Alexandre Forest: un homme, un vrai

Féministe, gauchiste et anticapitaliste, Alexandre Forest n’est pourtant pas né dans un couloir de l’UQAM, mais bien sur une ferme à Sainte-Mélanie.
Photo: Marie-France Coallier Le Devoir Féministe, gauchiste et anticapitaliste, Alexandre Forest n’est pourtant pas né dans un couloir de l’UQAM, mais bien sur une ferme à Sainte-Mélanie.

Alexandre Forest porte un pantalon fleuri très ajusté, acheté pour 30$ chez Winners dans la section des dames, et se fera un plaisir de vous en parler longtemps. C’est d’ailleurs ainsi que s’amorce Mûr, son premier spectacle solo, déjà une des plus réjouissantes révélations de cette dixième édition du Zoofest. Mais à l’heure où les identités de genre s’assouplissent de plus en plus, et pour le mieux, pareil choix vestimentaire appelle-t-il vraiment une justification ?

« Tsé, ce pantalon-là, je l’ai juste trouvé beau et je me suis dit que ça fitterait bien avec moi », explique en entrevue celui qui, sur son affiche, arbore le rouge à lèvres ainsi qu’un teint blanc immaculé de geisha. « Mais dès que je mets les pieds dans un bar, il y a toujours un gars pour me demander pourquoi je porte des culottes de pyjama. Alors je me suis dit : “Vous voulez en parler du pantalon ? Ben, on va en parler du pantalon !”»

Provocation ? Disons plutôt qu’à l’instar d’un Hubert Lenoir, Alexandre Forest souhaite moins revendiquer une identité sexuelle en particulier que de contraindre son public à se demander comment il réagirait s’il était effectivement gai ou trans.

« Le spectacle ne traite pas précisément d’homophobie, mais bien de notre volonté de tout de suite placer dans une case tous les gens qui ont une sexualité différente de l’hétérosexualité. C’est la question qu’on pose en premier à quelqu’un de différent : “Es-tu gai ?”», regrette l’humoriste de 25 ans, qui se plaît, pour mieux soutenir son propos, à ménager un certain flou au sujet de sa propre orientation. « On ne va pas nécessairement être haineux, mais c’est plus fort que nous : il faut toujours catégoriser les gens et ça fait juste au final mettre certaines personnes de côté, que ce soit ça l’intention ou pas. »

L’amour, plutôt que la haine

Féministe, gauchiste et anticapitaliste, Alexandre Forest n’est pourtant pas né dans un couloir de l’UQAM, mais bien sur une ferme à Sainte-Mélanie (dans Lanaudière) de « parents curieux et ouverts d’esprit », malgré un paysage moral encore largement défini par le catholicisme.

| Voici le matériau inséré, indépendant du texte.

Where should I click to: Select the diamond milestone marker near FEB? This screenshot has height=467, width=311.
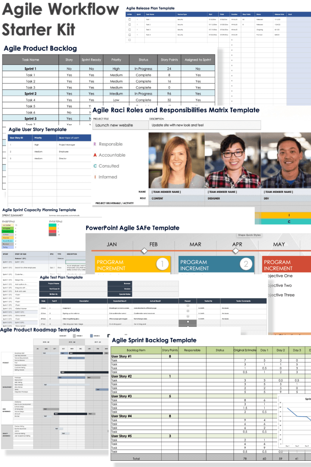pos(144,251)
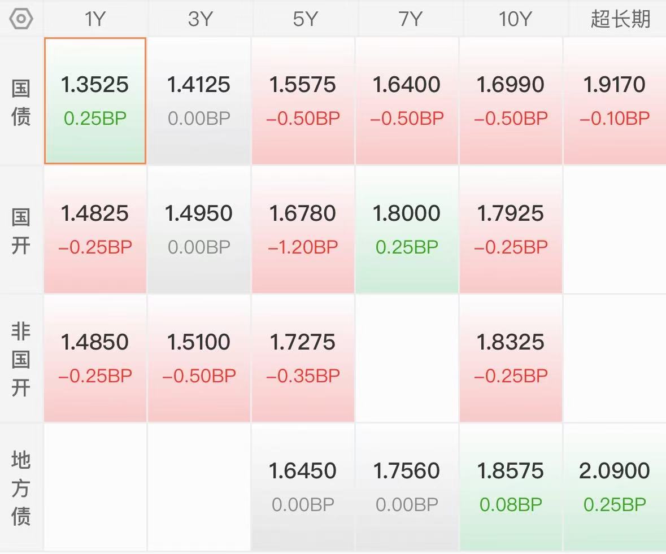Select the 3Y column header

tap(199, 19)
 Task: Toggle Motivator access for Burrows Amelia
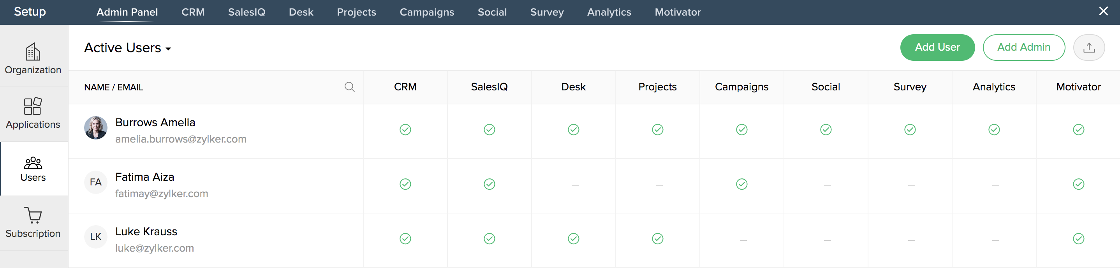[1078, 130]
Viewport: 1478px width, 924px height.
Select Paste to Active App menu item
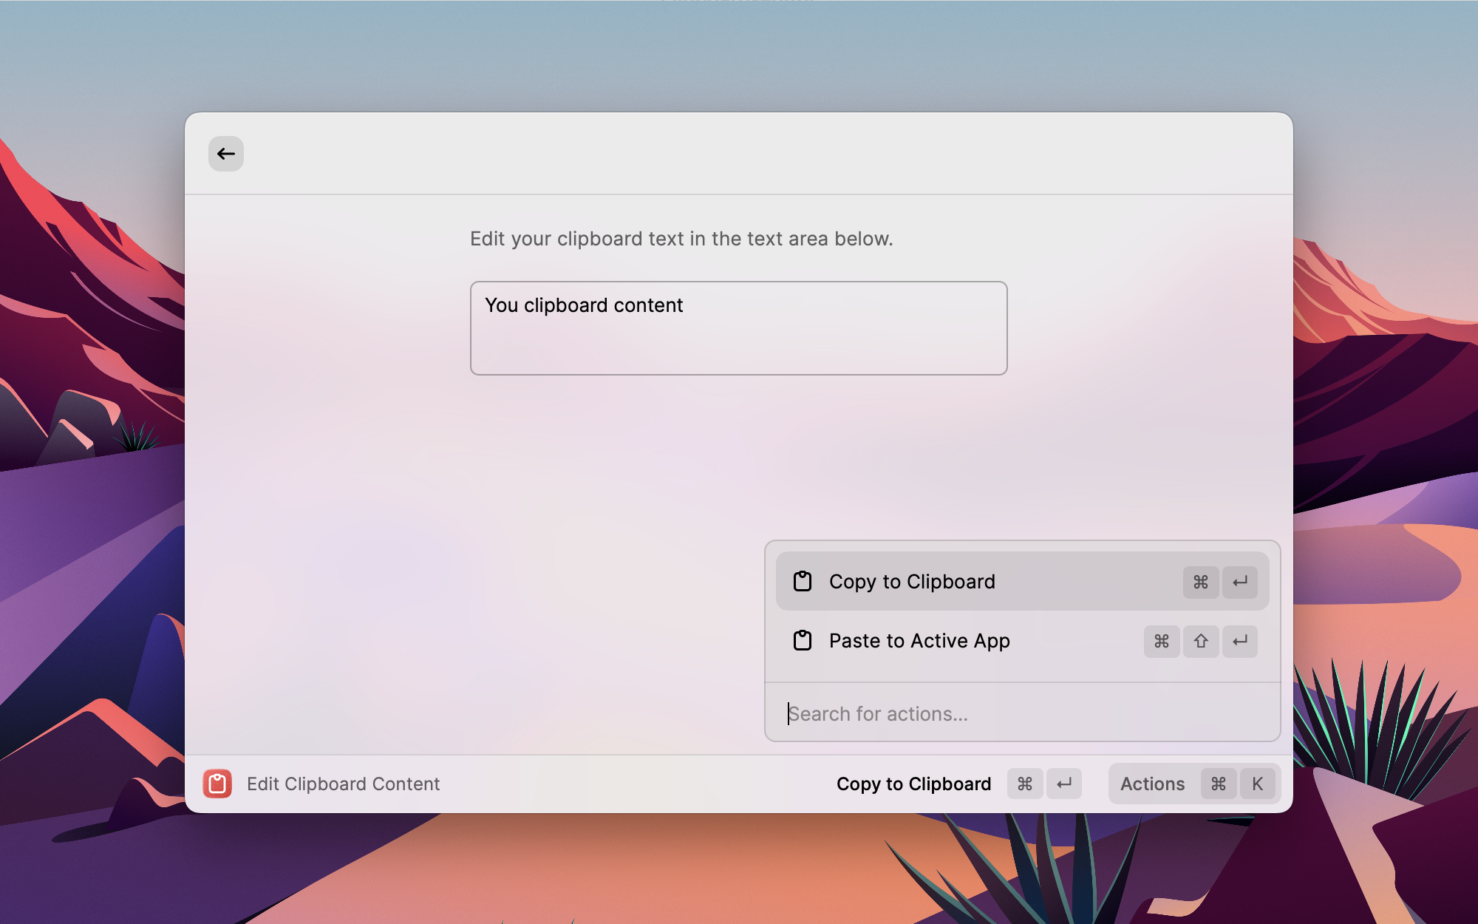pos(919,641)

Des problèmes d’anxiété le hantent à partir de l’adolescence, jusqu’à ce qu’il choisisse de s’inscrire à l’École nationale de l’humour (et aussi, de consulter).

J’ose croire que répondre à la haine par la haine va donner plus de haine, alors que si on est gentil et patient avec les gens, on est capable de changer les choses. Et j’ose croire que l’humour permet de lancer ce dialogue.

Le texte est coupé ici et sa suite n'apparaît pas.